** Begin DOCUMENT EXTRACT **
Mike Huckabee's mixed messages
Mike Huckabee would start the 2012 GOP president in a small group of early frontrunners -- a far better position than four years ago. That much we know.
What we don't know is whether he'll actually run.
More than any other top potential presidential candidate, the jury is out on whether the former Arkansas governor really wants to run.
And, Huckabee himself is sending very mixed signals that makes reading his 2012 tea leaves very tough. He told Fox News Friday morning he would probably make his decision this summer, arguing it's smart to wait: "I think people get sick of us if we're out there for too long."
On the "won't run" side:
* Politico's Jonathan Martin reported that Huckabee's 2008 campaign manager, Chip Saltsman, was taking a job as chief of staff to freshman Rep. Chuck Fleischmann (R-Tenn.). (Saltsman suggested he had an agreement with Fleischmann that would allow him to help Huckabee if the former governor ran for president.)
*Huckabee announced Thursday via email that he would headline a Christian-themed Alaskan cruise in June.
* The $3 million home he is building in Florida. The governor would be giving up all his media deals if he runs and, unlike other candidates, wouldn't have steady income or a job to fall back on in case he loses. (A job helps when you've got a mortgage on a $3 million house.)
On the "will run side:
* Huckabee will make six -- yes, six! -- stops in Iowa and five stops in South Carolina to promote his new book "A Simple Government". That's a LOT of cities in two states critical to the presidential nominating fight.
* Every national poll we've seen puts Huckabee either first, second or third. And, in Iowa -- where he won in 2008 -- he appears to be even stronger.
** End DOCUMENT EXTRACT **
AIM OF THE TASK =>
Retype the passage of the Huckabee article from "What we don't" up to and including "ran for president.)".
** Begin PROVIDED MATERIAL **
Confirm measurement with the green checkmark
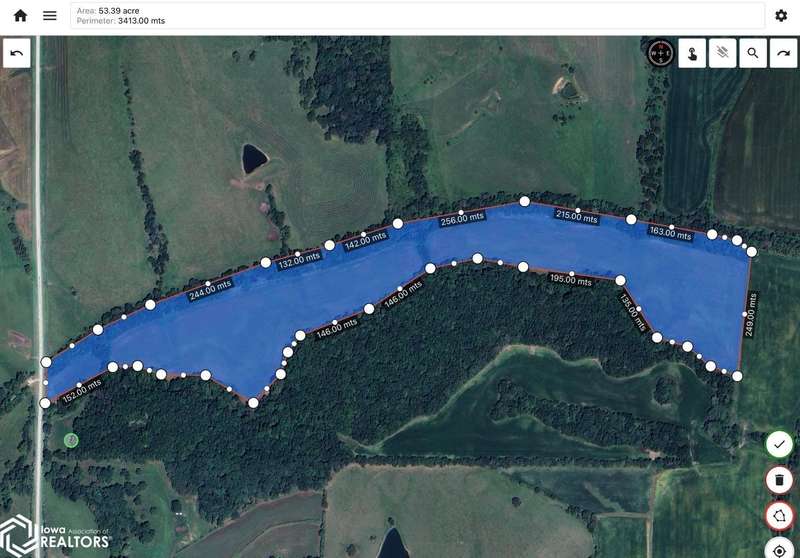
** End PROVIDED MATERIAL **
SOLVED EXERCISE =>
What we don't know is whether he'll actually run.
More than any other top potential presidential candidate, the jury is out on whether the former Arkansas governor really wants to run.
And, Huckabee himself is sending very mixed signals that makes reading his 2012 tea leaves very tough. He told Fox News Friday morning he would probably make his decision this summer, arguing it's smart to wait: "I think people get sick of us if we're out there for too long."
On the "won't run" side:
* Politico's Jonathan Martin reported that Huckabee's 2008 campaign manager, Chip Saltsman, was taking a job as chief of staff to freshman Rep. Chuck Fleischmann (R-Tenn.). (Saltsman suggested he had an agreement with Fleischmann that would allow him to help Huckabee if the former governor ran for president.)